There are Federal Rules of Civil Procedure by which courts in the United States operate. We’ll focus singularly on Rule 35 – physical and mental examinations. The Federal courts establish minimal rules, and states are allowed to do more, but not less, guiding state and lower courts to maintain fair and ethical standards. Rule 35 establishes the right of the parties in any injury or worker’s compensation case to an independent examination of the plaintiff.
As time goes by, lawyers test the limits of these laws by trying innovative approaches until someone says that their approach violates the rule or law, either by administrative proceedings, legal action or judicial ruling. There is no procedure set forth in the Rule, other than the motions to compel the examination, so it’s time to raise this issue, and to create a simple process by which the examinations may be conducted fairly.
The intent of Rule 35 is to insure that the defense has the ability to disprove claims, while still protecting the right of the plaintiff to prove claims. The rule is intended to be fair and balanced. However, it has morphed, throughout the United States, into a conspiracy between insurers, lawyers and a select group of doctors.
These doctors do little else in terms of patient care than medical exams for insurers and lawyers. The insurers and lawyers know that the doctor will write the report a particular way, always in their favor. When the report is submitted, defense counsel files a motion limiting the possible awards the jury could vote upon. By doing so, they protect the interests of the insurer, but place the civil rights of the plaintiff or claimant in jeopardy.
Essentially these actions also enable defense counsel, the doctor and insurer to collectively produce the result of denying the right of the claimant or plaintiff to a fair civil trial. Denied the right to vote on the full options possible, the jury is limited to voting only for strict options.

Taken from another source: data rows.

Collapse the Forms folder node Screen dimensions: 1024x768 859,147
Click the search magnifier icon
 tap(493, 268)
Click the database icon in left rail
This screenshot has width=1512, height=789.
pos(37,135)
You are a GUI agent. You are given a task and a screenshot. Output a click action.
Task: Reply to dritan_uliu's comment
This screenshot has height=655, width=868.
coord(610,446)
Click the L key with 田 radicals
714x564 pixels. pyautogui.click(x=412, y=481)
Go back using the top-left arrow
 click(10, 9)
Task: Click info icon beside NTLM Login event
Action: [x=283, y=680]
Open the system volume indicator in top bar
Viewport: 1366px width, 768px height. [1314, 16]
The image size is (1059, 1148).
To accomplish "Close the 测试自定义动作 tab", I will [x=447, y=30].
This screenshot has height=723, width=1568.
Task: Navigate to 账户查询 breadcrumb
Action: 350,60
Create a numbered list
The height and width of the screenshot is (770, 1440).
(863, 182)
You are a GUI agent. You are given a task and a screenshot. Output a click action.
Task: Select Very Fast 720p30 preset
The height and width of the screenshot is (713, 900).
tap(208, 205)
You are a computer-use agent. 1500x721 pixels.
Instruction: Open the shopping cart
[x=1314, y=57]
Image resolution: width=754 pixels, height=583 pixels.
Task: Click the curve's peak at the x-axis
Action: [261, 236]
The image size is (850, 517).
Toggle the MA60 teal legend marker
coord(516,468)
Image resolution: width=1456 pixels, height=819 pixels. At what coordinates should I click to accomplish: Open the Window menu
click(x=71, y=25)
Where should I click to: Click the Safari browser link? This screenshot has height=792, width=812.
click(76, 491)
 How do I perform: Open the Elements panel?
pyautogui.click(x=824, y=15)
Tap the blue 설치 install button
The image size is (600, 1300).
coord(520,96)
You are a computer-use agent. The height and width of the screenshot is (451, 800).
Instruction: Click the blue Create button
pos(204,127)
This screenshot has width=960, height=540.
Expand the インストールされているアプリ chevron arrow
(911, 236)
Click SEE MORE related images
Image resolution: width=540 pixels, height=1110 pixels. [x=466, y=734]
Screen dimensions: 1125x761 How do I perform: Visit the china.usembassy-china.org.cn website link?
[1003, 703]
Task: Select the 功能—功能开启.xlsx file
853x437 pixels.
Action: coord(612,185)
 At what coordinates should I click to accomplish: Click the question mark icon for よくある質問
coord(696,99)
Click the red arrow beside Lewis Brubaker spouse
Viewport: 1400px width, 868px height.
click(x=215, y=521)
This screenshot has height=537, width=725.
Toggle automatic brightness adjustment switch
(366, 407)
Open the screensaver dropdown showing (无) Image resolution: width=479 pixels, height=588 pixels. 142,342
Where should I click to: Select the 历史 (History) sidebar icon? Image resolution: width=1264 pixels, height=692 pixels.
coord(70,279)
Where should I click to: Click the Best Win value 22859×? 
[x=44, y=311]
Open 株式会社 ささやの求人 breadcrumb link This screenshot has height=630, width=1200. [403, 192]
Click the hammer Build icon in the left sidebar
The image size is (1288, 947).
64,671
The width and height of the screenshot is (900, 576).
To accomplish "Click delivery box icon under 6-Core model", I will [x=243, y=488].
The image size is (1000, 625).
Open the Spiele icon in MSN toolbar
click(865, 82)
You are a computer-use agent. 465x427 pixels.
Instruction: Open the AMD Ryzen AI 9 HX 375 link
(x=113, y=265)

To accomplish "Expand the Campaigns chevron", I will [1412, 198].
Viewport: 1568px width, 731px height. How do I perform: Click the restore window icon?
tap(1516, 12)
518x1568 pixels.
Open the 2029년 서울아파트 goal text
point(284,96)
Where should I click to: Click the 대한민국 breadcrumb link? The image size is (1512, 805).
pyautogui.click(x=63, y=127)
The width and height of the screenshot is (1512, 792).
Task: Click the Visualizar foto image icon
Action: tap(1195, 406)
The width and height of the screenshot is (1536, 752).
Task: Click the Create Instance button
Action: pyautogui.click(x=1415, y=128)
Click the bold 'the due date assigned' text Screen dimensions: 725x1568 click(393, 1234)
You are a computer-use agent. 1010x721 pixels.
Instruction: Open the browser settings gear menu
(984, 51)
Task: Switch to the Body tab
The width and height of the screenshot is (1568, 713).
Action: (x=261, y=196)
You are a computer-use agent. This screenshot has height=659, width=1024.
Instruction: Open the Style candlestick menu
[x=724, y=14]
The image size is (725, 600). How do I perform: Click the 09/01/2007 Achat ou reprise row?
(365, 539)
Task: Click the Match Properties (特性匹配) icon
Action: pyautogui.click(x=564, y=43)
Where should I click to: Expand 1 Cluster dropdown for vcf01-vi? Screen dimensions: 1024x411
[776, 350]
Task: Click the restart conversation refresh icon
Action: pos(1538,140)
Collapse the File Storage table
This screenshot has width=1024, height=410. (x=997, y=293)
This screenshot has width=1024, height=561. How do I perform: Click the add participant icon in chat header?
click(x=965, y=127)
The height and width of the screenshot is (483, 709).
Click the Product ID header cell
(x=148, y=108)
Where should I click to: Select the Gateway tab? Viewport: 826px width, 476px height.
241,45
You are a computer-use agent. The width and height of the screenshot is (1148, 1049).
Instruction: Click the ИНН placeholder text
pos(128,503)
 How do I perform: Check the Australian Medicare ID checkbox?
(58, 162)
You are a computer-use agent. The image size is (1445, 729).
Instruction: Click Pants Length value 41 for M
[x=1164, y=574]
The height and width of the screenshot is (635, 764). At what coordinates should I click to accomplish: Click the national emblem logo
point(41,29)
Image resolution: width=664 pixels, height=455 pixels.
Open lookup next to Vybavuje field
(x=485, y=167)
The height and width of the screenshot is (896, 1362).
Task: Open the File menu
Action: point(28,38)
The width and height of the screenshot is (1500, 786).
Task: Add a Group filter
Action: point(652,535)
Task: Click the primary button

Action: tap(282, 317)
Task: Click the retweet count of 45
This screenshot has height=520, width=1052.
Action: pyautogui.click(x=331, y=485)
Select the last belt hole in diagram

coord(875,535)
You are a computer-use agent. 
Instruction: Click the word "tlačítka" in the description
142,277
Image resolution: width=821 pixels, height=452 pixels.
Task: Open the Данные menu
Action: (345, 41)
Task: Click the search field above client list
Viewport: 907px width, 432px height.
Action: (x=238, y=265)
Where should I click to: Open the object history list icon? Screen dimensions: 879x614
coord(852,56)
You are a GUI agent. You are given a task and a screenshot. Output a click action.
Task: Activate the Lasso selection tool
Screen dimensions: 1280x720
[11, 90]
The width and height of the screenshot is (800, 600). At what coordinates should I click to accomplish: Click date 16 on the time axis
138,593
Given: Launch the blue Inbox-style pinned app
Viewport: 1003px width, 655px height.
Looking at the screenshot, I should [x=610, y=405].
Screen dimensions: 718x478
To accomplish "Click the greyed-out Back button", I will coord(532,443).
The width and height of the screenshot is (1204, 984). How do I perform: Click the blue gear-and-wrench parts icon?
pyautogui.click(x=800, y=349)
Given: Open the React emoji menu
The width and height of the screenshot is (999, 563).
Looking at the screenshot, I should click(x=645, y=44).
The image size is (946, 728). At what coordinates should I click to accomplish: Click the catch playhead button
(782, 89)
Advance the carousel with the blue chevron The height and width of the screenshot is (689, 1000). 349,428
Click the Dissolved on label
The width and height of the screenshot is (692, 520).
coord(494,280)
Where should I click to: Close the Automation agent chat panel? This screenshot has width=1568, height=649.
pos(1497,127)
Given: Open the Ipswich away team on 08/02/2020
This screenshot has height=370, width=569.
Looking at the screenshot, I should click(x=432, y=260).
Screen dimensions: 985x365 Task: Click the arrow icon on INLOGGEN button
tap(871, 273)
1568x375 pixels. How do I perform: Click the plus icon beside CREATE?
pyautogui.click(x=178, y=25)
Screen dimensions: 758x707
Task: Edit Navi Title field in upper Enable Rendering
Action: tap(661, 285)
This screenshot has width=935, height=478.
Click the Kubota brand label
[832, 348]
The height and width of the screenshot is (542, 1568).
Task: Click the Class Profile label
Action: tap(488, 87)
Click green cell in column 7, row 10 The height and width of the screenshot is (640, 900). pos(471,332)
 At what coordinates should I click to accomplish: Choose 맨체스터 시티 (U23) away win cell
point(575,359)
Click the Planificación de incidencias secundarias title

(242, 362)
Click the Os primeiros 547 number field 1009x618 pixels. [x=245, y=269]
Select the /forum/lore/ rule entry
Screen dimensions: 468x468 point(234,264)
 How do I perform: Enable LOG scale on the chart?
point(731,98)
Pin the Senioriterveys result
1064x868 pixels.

The effect of limiting the jury’s award can be achieved fairly and honestly without the need for conspiracy, fraudulent medical reports and denial of anyone’s civil rights. For example, if the doctors were hired by the court, and reports submitted to the judge, each party could participate in a deposition of the doctor, and based upon the information discovered, a pre-trial motion could still be filed. The judge could then balance the evidence, the reports, the testimony in deposition and determine whether the motion to modify the jury options would be fair and just.
Let’s face it, people do exaggerate claims. But not everyone is going to do that. Defense attorneys presume everyone’s guilty of that crime, and take actions to limit the claims of honest people as well as those who are factually dishonest. Such dishonesty can come out in deposition, but if a claim for long term care needs is substantiated by fair, impartial doctors, as Rule 35 intended, then at least that person will have a chance to be taken care of in the long-term.
Why is Rule 35 so important?
As the system goes today, those denied proper long term care benefits in workers’ comp or civil cases eventually will turn to government funded health care, costing tax payers much more than if the insurer paid for it. The purpose of the insurance, for the insured is to protect them, but also, to protect the victim of any accident they’re in, and to provide for their care. The denial of this coverage as a result of the misuse of Rule 35 is in part, a breach of that expectation.